I actually disagree with the natural abstractions research being ungrounded. Indeed, I think there is reason to believe that at least some of the natural abstractions work, especially the natural abstraction hypothesis actually sorts of holds true for today’s AI, and thus is the most likely out of the theoretical/agent-foundation approaches to work (I’m usually critical to agent foundations, but John Wentworth’s work is an exception that I’d like funding for).
For example, this post does an experiment that shows that OOD data still makes the Platonic Representation Hypothesis true, meaning that it’s likely that deeper factors are at play than just shallow similarity:
I’m wary of a possible equivocation about what the “natural abstraction hypothesis” means here.
If we are referring to the redundant information hypothesis and various kinds of selection theorems, this is a mathematical framework that could end up being correct, is not at all ungrounded, and Wentworth sure seems like the man for the job.
But then you are still left with the task of grounding this framework in physical reality to allow you to make correct empirical predictions about and real-world interventions on what you will see from more advanced models. Our physical world abstracting well seems plausible (not necessarily >50% likely), and these abstractions being “natural” (e.g., in a category-theoretic sense) seems likely conditional on the first clause of this sentence being true, but I give an extremely low probability to the idea that these abstractions will be used by any given general intelligence or (more to the point) advanced AI model to a large and wide enough extent that retargeting the search is even close to possible.
Rohin Shah has already explained the basic reasons why I believe the mesa-optimizer-type search probably won’t exist/be findable in the inner workings of the models we encounter: “Search is computationally inefficient relative to heuristics, and we’ll be selecting really hard on computational efficiency.” And indeed, when I look at the only general intelligences I have ever encountered in my entire existence thus far, namely humans, I see mostly just a kludge of impulses and heuristics that depend very strongly (almost entirely) on our specific architectural make-up and the contextual feedback we encounter in our path through life. Change either of those and the end result shifts massively.

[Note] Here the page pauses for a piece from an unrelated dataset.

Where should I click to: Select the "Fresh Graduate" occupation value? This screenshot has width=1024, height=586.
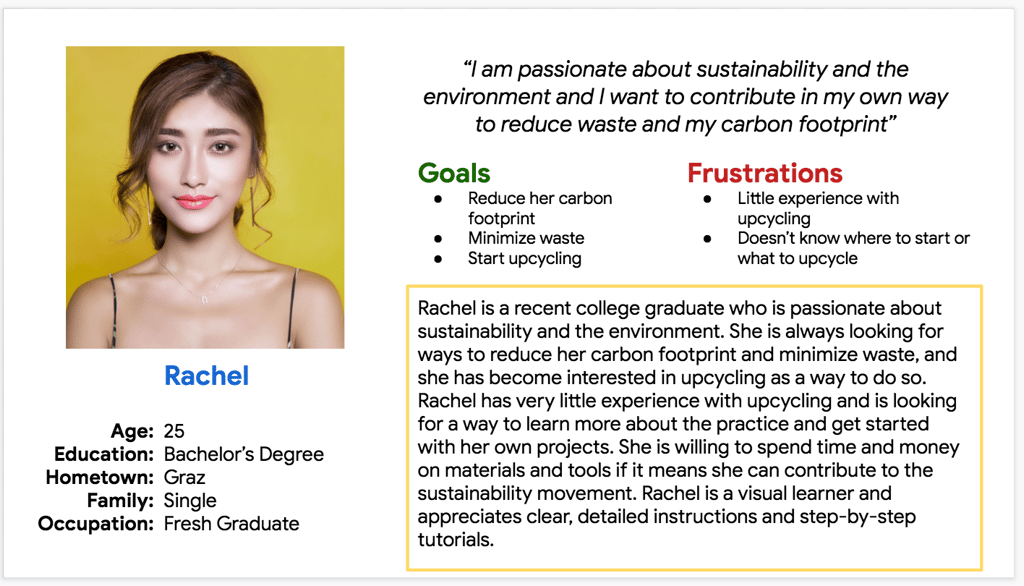[x=231, y=524]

And even moving beyond that, is the concept of the number “three” a natural abstraction? Then I see entire collections and societies of (generally intelligent) human beings today who don’t adopt it. Are the notions of “pressure” and “temperature” and “entropy” natural abstractions? I look at all human beings in 1600 and note that not a single one of them had ever correctly conceptualized a formal version of any of those; and indeed, even making a conservative estimate of the human species (with an essentially unchanged modern cognitive architecture) having existed for 200k years, this means that for 99.8% of our species’ history, we had no understanding whatsoever of concepts as “universal” and “natural” as that. If you look at subatomic particles like electrons or stuff in quantum mechanics, the percentage manages to get even higher. And that’s only conditioning on abstractions about the outside world that we have eventually managed to figure out; what about the other unknown unknowns?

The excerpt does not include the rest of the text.